[SOURCE EXTRACT Boundary: Start]

I get annoyed when articles about diabetes get it all wrong. I would have thought that fact-checking is a pretty standard practise by journalists, but I’m finding that in many cases, this isn’t the case. Where it’s less clear is when someone is writing the facts correctly, but the overall sentiment doesn’t sit right. I guess that it is going to be up to the individual as to how they interpret the writing, but there are many occasions where most of the facts are right, but I feel it’s still all wrong.

On Sunday, the Age in Melbourne (and SMH in Sydney) ran a piece by national affairs writer Tony Wright. I generally like his writing and always try to read his pieces. So I was more than excited to see that he had written a piece about type 1 diabetes following JDRF’s Kids in the House (KITH) event at Parliament House.

[SOURCE EXTRACT Boundary: End]
[DATASET CONTENT Boundary: Start]

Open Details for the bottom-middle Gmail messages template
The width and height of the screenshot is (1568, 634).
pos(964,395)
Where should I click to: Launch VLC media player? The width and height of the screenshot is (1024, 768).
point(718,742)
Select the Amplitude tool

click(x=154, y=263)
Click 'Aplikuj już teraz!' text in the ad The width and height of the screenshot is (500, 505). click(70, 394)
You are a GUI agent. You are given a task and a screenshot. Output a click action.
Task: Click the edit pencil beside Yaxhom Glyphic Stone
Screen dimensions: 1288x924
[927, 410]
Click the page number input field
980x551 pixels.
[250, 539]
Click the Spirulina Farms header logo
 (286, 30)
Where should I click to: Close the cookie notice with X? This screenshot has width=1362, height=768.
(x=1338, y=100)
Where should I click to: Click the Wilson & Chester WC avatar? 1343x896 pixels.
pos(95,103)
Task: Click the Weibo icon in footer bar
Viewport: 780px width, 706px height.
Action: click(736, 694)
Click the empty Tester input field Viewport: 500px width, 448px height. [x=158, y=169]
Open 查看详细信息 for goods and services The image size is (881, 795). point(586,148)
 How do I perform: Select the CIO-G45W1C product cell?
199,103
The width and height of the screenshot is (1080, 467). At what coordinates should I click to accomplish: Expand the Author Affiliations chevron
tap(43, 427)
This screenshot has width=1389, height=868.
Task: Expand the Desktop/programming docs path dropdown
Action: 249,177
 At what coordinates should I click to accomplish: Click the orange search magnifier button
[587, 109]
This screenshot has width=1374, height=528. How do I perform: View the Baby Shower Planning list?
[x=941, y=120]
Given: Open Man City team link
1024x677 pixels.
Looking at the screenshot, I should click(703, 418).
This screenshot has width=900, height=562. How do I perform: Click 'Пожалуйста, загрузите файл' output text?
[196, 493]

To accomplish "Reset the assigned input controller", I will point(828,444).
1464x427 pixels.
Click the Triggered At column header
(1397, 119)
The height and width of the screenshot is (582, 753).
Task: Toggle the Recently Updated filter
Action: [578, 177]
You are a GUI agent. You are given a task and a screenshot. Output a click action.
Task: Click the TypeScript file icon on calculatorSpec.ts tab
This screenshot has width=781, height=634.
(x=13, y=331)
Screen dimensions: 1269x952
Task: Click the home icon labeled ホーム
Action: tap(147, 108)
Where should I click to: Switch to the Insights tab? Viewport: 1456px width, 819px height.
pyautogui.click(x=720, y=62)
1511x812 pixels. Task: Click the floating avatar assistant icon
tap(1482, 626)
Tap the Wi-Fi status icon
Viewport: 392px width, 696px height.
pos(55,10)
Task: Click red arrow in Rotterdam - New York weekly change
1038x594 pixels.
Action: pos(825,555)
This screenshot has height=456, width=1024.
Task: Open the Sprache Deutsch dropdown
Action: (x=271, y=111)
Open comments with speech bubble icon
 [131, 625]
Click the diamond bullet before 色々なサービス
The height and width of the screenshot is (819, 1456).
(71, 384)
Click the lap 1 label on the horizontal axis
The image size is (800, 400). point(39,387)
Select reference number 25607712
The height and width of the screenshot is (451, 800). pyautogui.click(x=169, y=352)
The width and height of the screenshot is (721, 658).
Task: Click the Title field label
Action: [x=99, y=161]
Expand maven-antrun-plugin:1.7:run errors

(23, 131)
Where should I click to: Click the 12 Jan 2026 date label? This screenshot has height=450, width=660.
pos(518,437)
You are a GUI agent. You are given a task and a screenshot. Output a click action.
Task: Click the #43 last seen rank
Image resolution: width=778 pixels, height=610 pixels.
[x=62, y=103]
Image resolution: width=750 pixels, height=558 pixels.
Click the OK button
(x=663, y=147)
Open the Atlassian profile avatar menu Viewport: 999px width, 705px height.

[DATASET CONTENT Boundary: End]

PROBLEM SET:
a – In the piece on diabetes reporting, what event at Parliament House came before Tony Wright's article on type 1 diabetes?
b – Set down, word for word, the part of the piece on diabetes reporting that starts at "On Sunday, the" and stops after "at Parliament House.".
Work only from the piece on diabetes reporting.

RESPONSES IN ORDER:
a – JDRF's Kids in the House (KITH) event.

b –
On Sunday, the Age in Melbourne (and SMH in Sydney) ran a piece by national affairs writer Tony Wright. I generally like his writing and always try to read his pieces. So I was more than excited to see that he had written a piece about type 1 diabetes following JDRF’s Kids in the House (KITH) event at Parliament House.